Как размышлять о смерти? Казалось бы, в Священном Писании о памяти смертной, как и о посте, подробно не говорится; но нередко речь заходит о геенне, о будущих муках, о Суде - все это есть та же память смертная. Как же размышлять об этом? Начать необходимо с простого воспоминания смерти. Мы все, люди, живущие на земле, даже христиане, стараемся о ней не думать, потому что страшно иметь такую трезвость. Фактически мы находимся в состоянии прелести. Несмотря на совершенную очевидность того, что все мы умрем, мы, однако же, живем как бессмертные, как будто кончина никогда не последует, как будто мы никогда не изменимся, но всегда будем молодыми.

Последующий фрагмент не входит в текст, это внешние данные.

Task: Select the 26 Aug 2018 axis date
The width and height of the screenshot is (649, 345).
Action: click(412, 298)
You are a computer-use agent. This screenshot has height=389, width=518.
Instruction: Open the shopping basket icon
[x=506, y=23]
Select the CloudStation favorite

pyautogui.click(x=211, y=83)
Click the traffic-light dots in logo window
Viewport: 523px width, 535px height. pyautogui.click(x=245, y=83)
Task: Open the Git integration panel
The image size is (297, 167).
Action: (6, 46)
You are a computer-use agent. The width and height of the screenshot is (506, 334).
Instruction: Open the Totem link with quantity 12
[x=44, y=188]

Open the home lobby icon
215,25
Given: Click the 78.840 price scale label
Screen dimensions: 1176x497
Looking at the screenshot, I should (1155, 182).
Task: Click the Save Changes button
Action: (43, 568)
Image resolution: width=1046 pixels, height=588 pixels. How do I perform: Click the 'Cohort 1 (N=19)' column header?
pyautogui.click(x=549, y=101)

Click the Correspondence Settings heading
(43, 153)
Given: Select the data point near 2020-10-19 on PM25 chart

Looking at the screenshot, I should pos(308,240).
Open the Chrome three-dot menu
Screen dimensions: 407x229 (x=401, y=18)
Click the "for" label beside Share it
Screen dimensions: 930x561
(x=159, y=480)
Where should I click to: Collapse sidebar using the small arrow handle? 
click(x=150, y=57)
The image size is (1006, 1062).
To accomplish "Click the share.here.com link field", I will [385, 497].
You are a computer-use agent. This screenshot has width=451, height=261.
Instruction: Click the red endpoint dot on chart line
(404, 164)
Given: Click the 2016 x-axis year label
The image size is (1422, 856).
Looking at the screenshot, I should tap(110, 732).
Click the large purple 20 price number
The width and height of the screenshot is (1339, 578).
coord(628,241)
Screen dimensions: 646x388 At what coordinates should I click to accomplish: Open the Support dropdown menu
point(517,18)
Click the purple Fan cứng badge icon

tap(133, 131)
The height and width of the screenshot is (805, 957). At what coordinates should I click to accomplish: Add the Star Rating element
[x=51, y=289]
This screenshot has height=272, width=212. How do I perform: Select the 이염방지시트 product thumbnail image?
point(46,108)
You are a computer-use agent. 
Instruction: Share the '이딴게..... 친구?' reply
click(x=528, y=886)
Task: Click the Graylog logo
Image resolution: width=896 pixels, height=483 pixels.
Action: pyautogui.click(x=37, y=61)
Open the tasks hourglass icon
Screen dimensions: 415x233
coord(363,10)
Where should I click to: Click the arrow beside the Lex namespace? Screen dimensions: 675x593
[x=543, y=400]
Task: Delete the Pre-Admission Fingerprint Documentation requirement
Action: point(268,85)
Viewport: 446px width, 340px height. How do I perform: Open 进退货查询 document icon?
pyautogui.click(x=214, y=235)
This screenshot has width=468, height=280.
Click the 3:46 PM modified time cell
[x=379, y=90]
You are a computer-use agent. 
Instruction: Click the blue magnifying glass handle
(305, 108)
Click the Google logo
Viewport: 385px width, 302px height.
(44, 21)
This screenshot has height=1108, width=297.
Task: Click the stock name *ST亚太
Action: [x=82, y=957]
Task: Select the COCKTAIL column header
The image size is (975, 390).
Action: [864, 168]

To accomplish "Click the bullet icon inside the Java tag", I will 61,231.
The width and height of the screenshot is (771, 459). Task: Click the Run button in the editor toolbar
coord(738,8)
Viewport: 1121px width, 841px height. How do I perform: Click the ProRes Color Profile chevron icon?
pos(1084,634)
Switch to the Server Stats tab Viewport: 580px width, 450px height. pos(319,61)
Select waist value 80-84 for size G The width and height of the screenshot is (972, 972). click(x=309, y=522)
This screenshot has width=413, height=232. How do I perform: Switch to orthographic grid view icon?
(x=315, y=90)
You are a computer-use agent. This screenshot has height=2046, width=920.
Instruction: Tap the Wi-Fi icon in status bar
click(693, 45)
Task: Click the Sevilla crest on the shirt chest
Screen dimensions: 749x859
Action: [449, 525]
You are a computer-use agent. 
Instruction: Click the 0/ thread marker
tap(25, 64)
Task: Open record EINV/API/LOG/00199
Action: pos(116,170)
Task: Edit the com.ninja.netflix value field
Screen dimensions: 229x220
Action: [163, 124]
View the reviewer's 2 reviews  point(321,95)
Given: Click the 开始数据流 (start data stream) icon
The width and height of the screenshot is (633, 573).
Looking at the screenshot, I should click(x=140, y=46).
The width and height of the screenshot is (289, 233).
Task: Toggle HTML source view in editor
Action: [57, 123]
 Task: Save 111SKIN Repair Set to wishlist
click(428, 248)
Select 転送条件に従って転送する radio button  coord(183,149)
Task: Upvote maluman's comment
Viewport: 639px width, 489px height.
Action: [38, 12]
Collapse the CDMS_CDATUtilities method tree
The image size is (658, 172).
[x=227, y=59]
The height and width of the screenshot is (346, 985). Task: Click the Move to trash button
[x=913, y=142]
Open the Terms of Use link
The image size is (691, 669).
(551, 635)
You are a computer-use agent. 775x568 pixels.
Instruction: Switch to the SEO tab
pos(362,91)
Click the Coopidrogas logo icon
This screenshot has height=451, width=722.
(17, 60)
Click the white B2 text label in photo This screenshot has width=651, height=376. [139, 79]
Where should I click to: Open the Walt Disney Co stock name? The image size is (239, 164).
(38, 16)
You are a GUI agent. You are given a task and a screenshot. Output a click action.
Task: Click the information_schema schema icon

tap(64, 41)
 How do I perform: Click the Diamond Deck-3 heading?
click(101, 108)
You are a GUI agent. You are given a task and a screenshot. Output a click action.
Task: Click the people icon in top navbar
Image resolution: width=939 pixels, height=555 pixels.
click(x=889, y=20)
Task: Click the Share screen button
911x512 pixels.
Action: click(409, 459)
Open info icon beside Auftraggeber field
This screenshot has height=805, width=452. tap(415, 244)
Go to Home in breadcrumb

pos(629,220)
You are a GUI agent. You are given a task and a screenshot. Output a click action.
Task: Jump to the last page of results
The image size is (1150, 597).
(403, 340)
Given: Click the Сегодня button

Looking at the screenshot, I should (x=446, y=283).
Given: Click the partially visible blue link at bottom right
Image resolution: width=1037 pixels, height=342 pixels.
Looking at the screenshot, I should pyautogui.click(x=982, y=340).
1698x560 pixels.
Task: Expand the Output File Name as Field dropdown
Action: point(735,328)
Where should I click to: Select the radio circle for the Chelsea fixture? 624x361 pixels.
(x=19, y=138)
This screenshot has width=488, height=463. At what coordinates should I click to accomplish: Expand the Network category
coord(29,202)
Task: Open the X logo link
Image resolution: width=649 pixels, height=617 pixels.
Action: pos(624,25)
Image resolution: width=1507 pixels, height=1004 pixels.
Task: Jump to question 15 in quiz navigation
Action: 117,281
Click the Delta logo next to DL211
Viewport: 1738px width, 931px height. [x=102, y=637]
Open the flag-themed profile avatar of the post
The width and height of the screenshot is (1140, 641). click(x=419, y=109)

Даже в глубокой старости люди откладывают мгновение смерти все дальше и дальше. Иногда это доходит до абсурда: человек уже в таком возрасте, что не может не умереть, и тем не менее он призывает врачей и лечится, полагая, что при помощи докторов и медикаментов станет, так сказать, практически бессмертным. Он снова и снова продлевает свою жизнь еще на какое-то, хотя и малое, время. Смерть же бывает неожиданной, так как никто из нас не знает, когда Господь прервет нашу жизнь, в каком возрасте. Кроме того, если мы будем жить невнимательно, то и в глубокой старости смерть окажется для нас внезапной, так же, собственно, как и сама старость: мы вдруг обнаруживаем, что прошли десятки лет, а мы почти ничего не сделали для своего спасения. Но вернемся к воспоминанию о смерти. Воспоминание самого факта смерти, если при этом человек читает Священное Писание, святых отцов и, что обязательно, молится, поневоле приводит его в предчувствие вечности. Он действительно начинает бояться суда Божия, он понимает и уже искренне, сердечно (а не только умственно) верит, что наступит такой момент, когда он предстанет пред Господом и когда ему, в самом буквальном смысле, придется дать отчет о своей земной жизни и от Самого Господа услышать слова, осуждающие его или милующие.

Добродетель памяти смертной так же, как и воздержание в пище, ограждает христианина по крайней мере от страшных грехов, но повторю, что она, как и пост, сама по себе не может привести в духовное преуспеяние. Забегая вперед, скажу, что самой главной добродетелью является непрестанная молитва, а все эти - вспомогательными, хотя и необходимыми. Я как-то говорил в проповеди, что молитва Иисусова без памяти смертной превращается в какую-то игру и представляет собой не действительное старание умолить Бога о прощении грехов, а некий спорт, имеющий своей целью достижение результатов. Человек начнет серьезно молиться только тогда, когда он именно сердцем, внутренне, всей своей душой почувствует, что по необходимости ему предстоит умереть и предстать пред Судом Божиим. Даже премудрый Екклесиаст говорит о том, что безумный входит в дом радости, а мудрый - в дом плача (см. Еккл.7:4), т.е. туда, где случилась какая-то скорбь - имеется в виду, как мне кажется, где кто-то умер. Потому что взгляд на смерть всегда отрезвляет человека. Преподобный Нил Сорский среди прочих предлагаемых им орудий для стяжания памяти смерти называет и следующее средство: вспоминать о тех людях, которые умерли внезапно, о своих умерших близких, друзьях, также советует нам приводить себе на память какие-то необыкновенные трагические случаи, когда неожиданно обрывается жизнь человека. Это, вероятно, страшно, мы не хотим об этом думать, но необходимо; здесь нужно мужество - чтобы всегда носить в себе эту добродетель. Без поста, без памяти смертной невозможно приобрести сокрушение сердечное и некоторую спасительную печаль о своих грехах. Печаль спасительную! Не уныние, а ту печаль, которая заставляет человека духовно трудиться.